The east half of the city of Eagle Lake is within the township geographically but is a separate entity.

===Major highways===
- U.S. Highway 14
- Minnesota State Highway 60

===Lakes===
- Alice Lake
- Born Lake
- Eagle Lake (east half)
- Gilfillin Lake (south quarter)
- Indian Lake
- Madison Lake
- Madison Lake (southwest three-quarters)
- Mud Lake

===Adjacent townships===
- Jamestown Township (north)
- Elysian Township, Le Sueur County (northeast)
- Janesville Township, Waseca County (east)
- Alton Township, Waseca County (southeast)
- McPherson Township (south)
- Decoria Township (southwest)
- Mankato Township (west)
- Lime Township (northwest)

===Cemeteries===
The township includes Eagle Lake Cemetery.

==Demographics==
As of the census of 2000, there were 846 people, 295 households, and 235 families residing in the township. The population density was 26.0 PD/sqmi. There were 335 housing units at an average density of 10.3/sq mi (4.0/km^{2}). The racial makeup of the township was 97.87% White, 1.06% Asian, 0.12% from other races, and 0.95% from two or more races. Hispanic or Latino of any race were 0.47% of the population.

There were 295 households, out of which 40.3% had children under the age of 18 living with them, 71.5% were married couples living together, 3.7% had a female householder with no husband present, and 20.3% were non-families. 14.9% of all households were made up of individuals, and 8.1% had someone living alone who was 65 years of age or older. The average household size was 2.87 and the average family size was 3.23.

In the township the population was spread out, with 28.1% under the age of 18, 9.1% from 18 to 24, 29.0% from 25 to 44, 23.2% from 45 to 64, and 10.6% who were 65 years of age or older. The median age was 38 years. For every 100 females, there were 102.4 males. For every 100 females age 18 and over, there were 106.1 males.

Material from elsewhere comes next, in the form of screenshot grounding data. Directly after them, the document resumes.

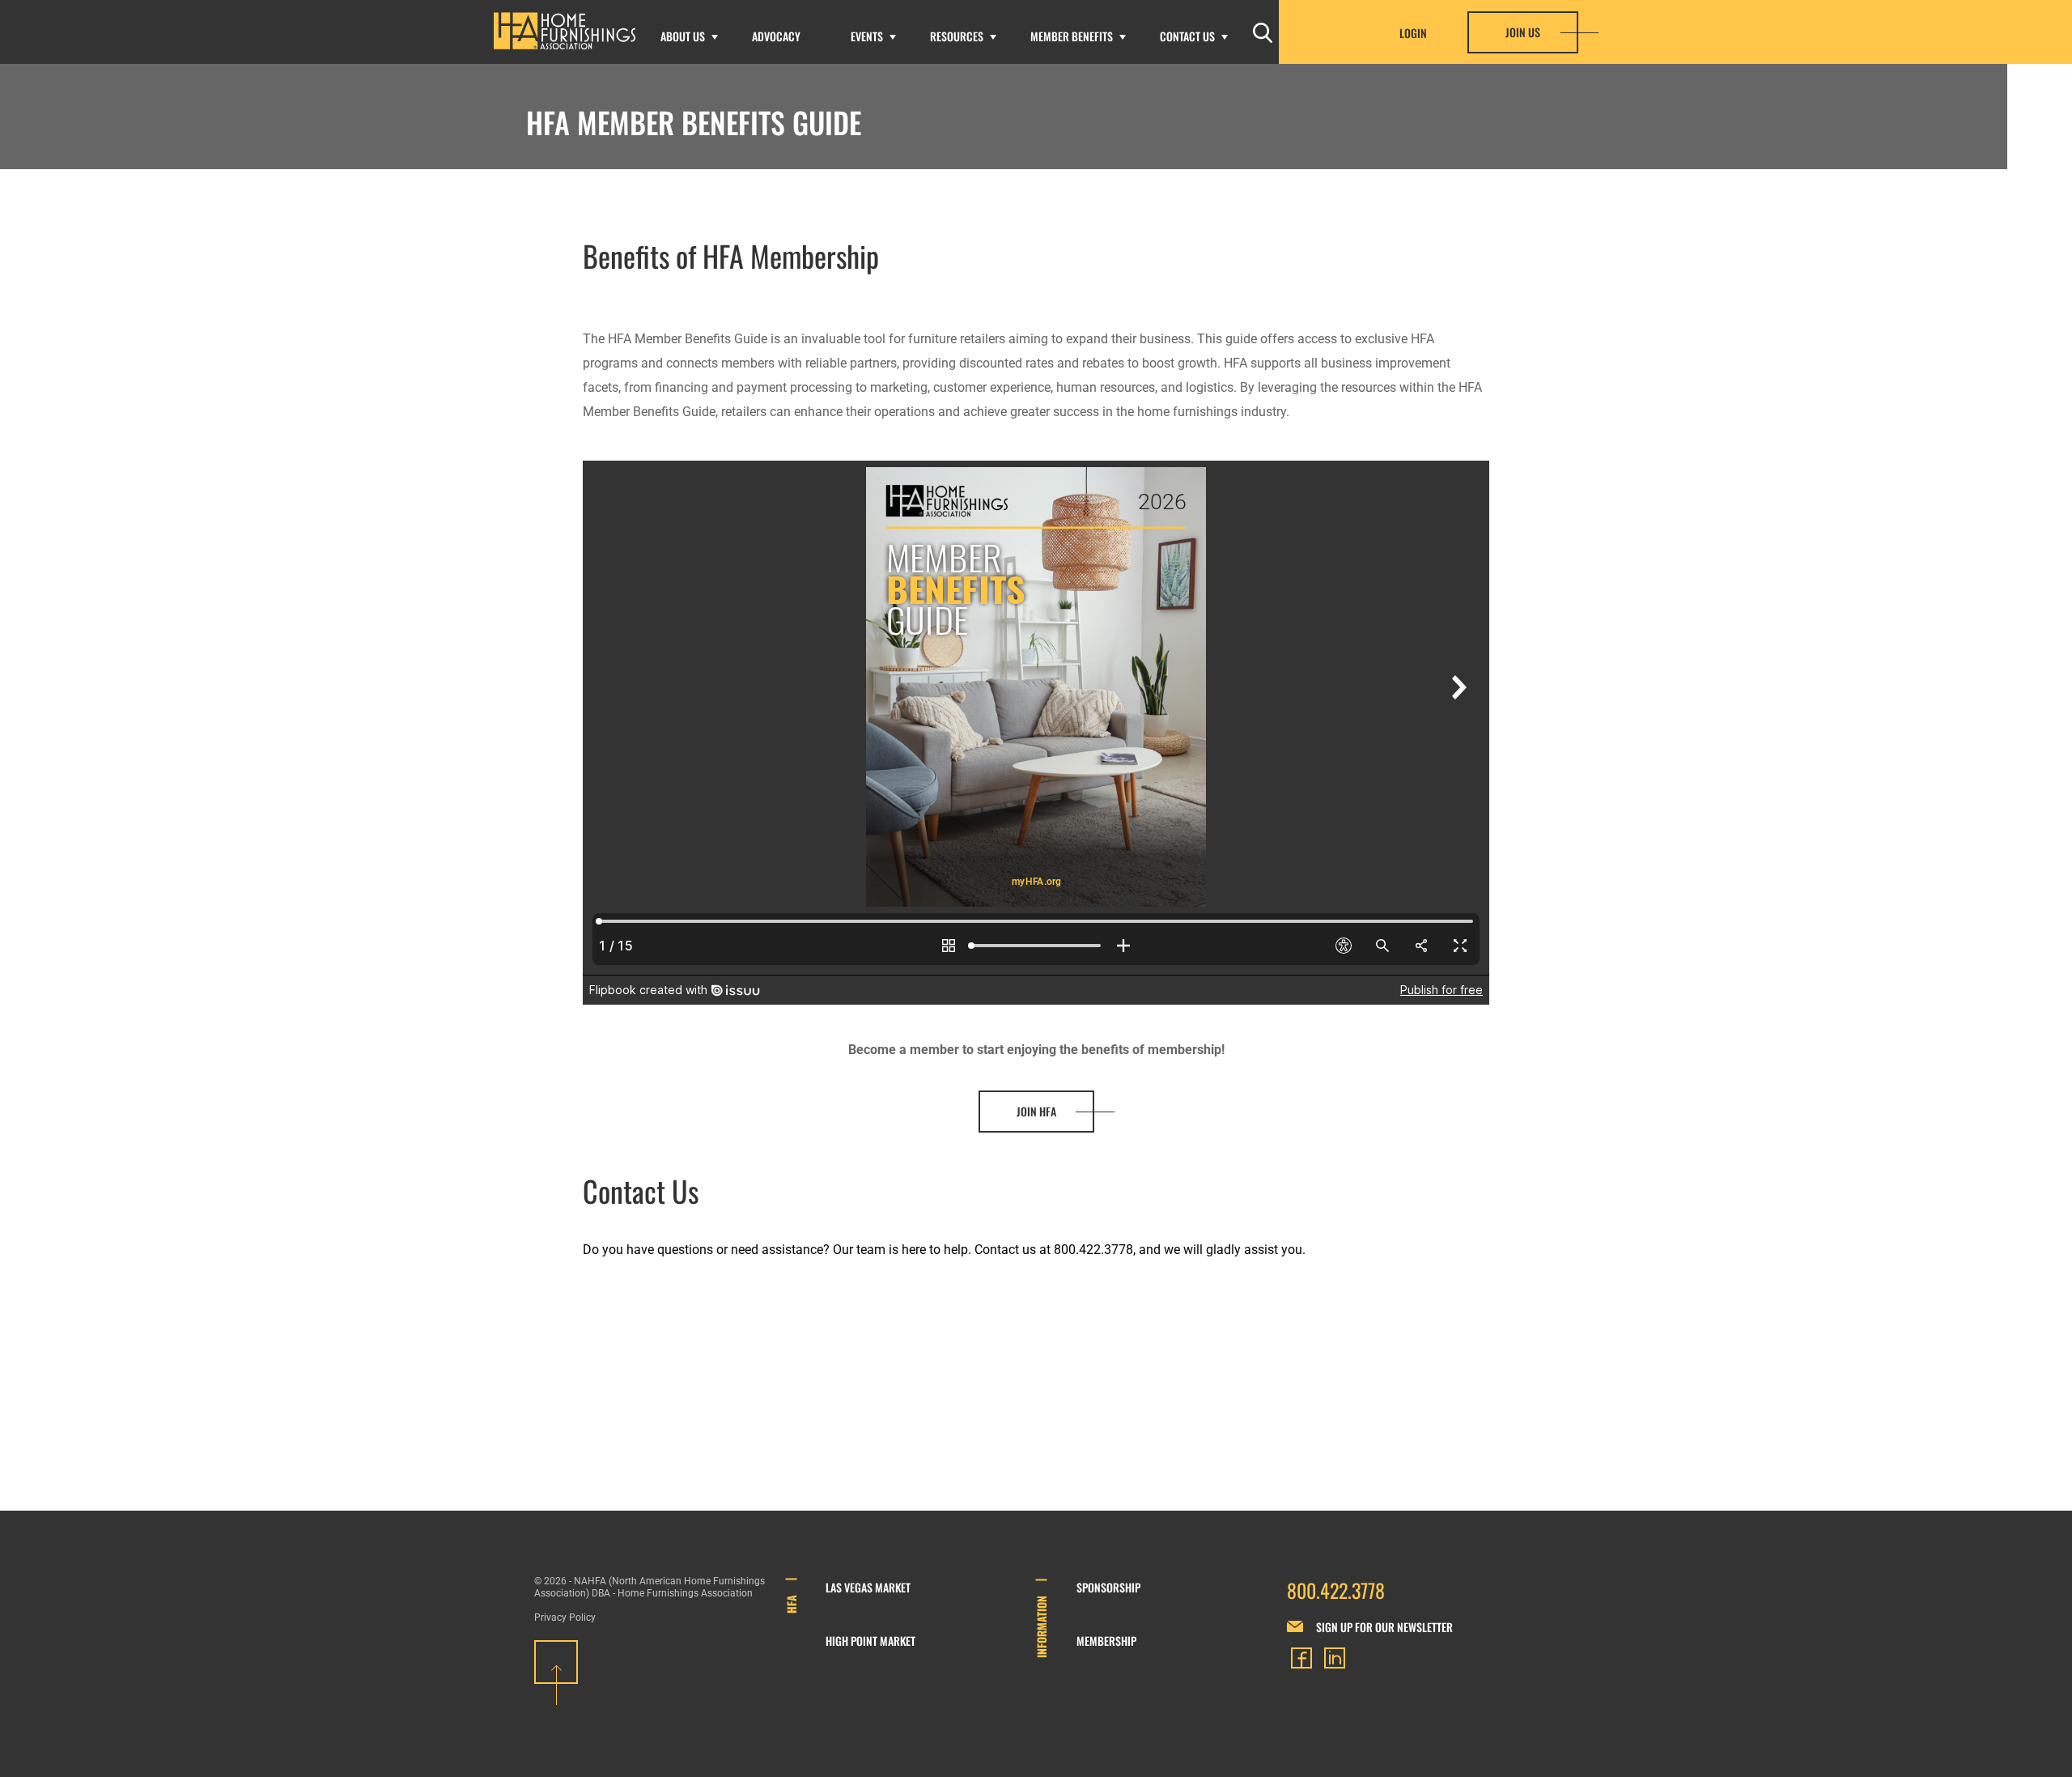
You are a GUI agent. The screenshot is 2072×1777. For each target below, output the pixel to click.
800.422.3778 (1336, 1590)
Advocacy (776, 36)
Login (1413, 33)
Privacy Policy (565, 1617)
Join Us (1522, 31)
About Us (682, 36)
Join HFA (1036, 1111)
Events (867, 36)
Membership (1106, 1640)
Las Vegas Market (868, 1587)
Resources (956, 36)
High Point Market (870, 1640)
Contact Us (1187, 36)
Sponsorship (1108, 1587)
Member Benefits (1071, 36)
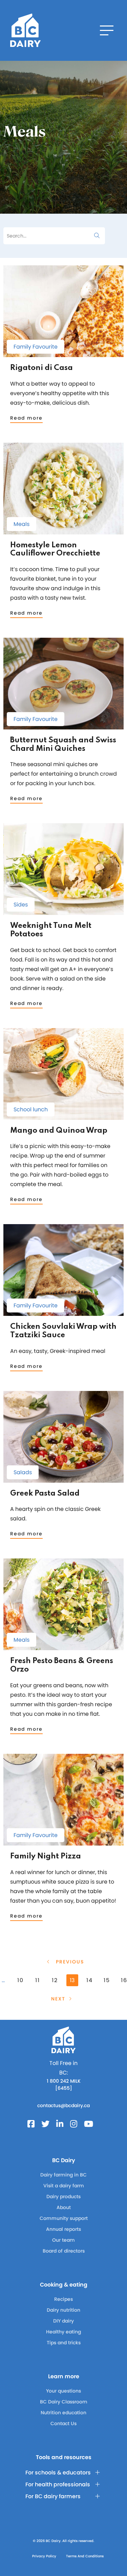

The median income for a household in the township was $52,188, and the median income for a family was $57,639. Males had a median income of $33,750 versus $24,417 for females. The per capita income for the township was $19,848. About 2.2% of families and 3.6% of the population were below the poverty line, including none of those under age 18 and 13.2% of those age 65 or over.